We need to make this choice easier for women - we need to weight the question on the side of life. We need affordable day care, education possibilities, paternal accountability, and psychological care for any woman who needs it. So many of the women who end up in a clinic are between the cliched rock and hard place. What if they were between said rock and a memory foam pillow? Which way would she lean? See what I'm saying?

Have I mentioned yet that we've started again? I'm on day #5 of the stupidly ironic birth control pills and can start the joys and night sweats of forced menopause on Sept 11th. And as annoying as the side effects are, I'm so glad to be moving forward... a friend who knows about the IVF and miscarriage just announced that she's 15 weeks pregnant. She knew as I was confiding in her while still bleeding, and I truly thank her for not telling me then.

I left her house dazed and in tears and went home to an argument with Martin who was too freaked out over our impending home purchase to realize that I needed some comfort. Her news didn't interest him. He didn't get that it interested me very, very much. So we had a bad day.

This home purchase is a whole 'nother basket of crap. (That sounds like the Martha Stewart version of the flaming-bag-of-dog-poop prank, topped with a tasteful gingham bow.) The bank has been too optimistic with their time estimates, so we may have to move our belongings to a storage facility and us into a hotel at the end of the month if the money doesn't come through in time.

Oh, did I mention that my mother is coming to visit?

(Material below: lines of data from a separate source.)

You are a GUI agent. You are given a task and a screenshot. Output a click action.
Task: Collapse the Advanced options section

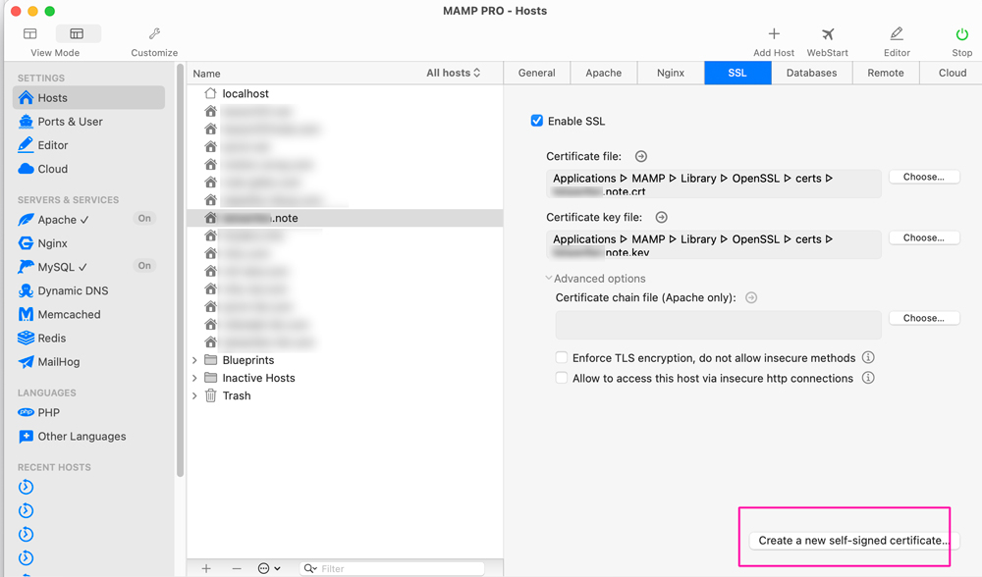point(549,279)
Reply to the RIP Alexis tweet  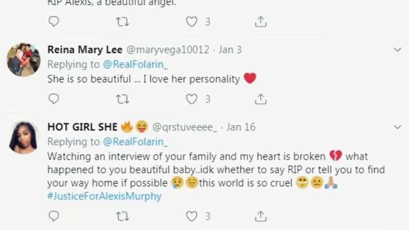click(54, 21)
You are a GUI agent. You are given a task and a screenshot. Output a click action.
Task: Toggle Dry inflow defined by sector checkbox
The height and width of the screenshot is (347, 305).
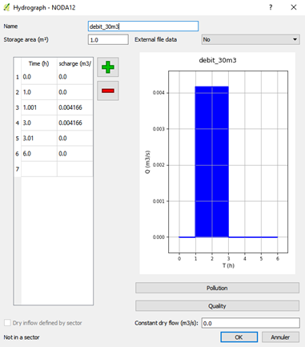(7, 323)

The very same maternal figure who knows nothing about our IVF or miscarriage yet will be here while I'm injecting myself with serious mood-altering drugs that make me twist my face and do the ugly cry at the slightest unhappy thought? Yes, she'll be arriving during the forced menopause stage and will stay through the move and stimulation phase, which means she may also need to be installed in a hotel. It's getting better and better.

I'm somewhat relieved to have to tell her about the IVF (which I'll do after she has arrived). I'm hoping that I might get a little TLC that Martin seems not to be able to give at this moment. He's a good guy and he's worried about me, but he can fly into all-about-me panic mode (many mortgage snafus are not helping my cause) and let's be honest, he's a guy. If I don't tell him specifically that I need something from him, I probably won't get it.

Well. Moving forward. Not feeling so optimistic at the moment, but early days and yadda yadda.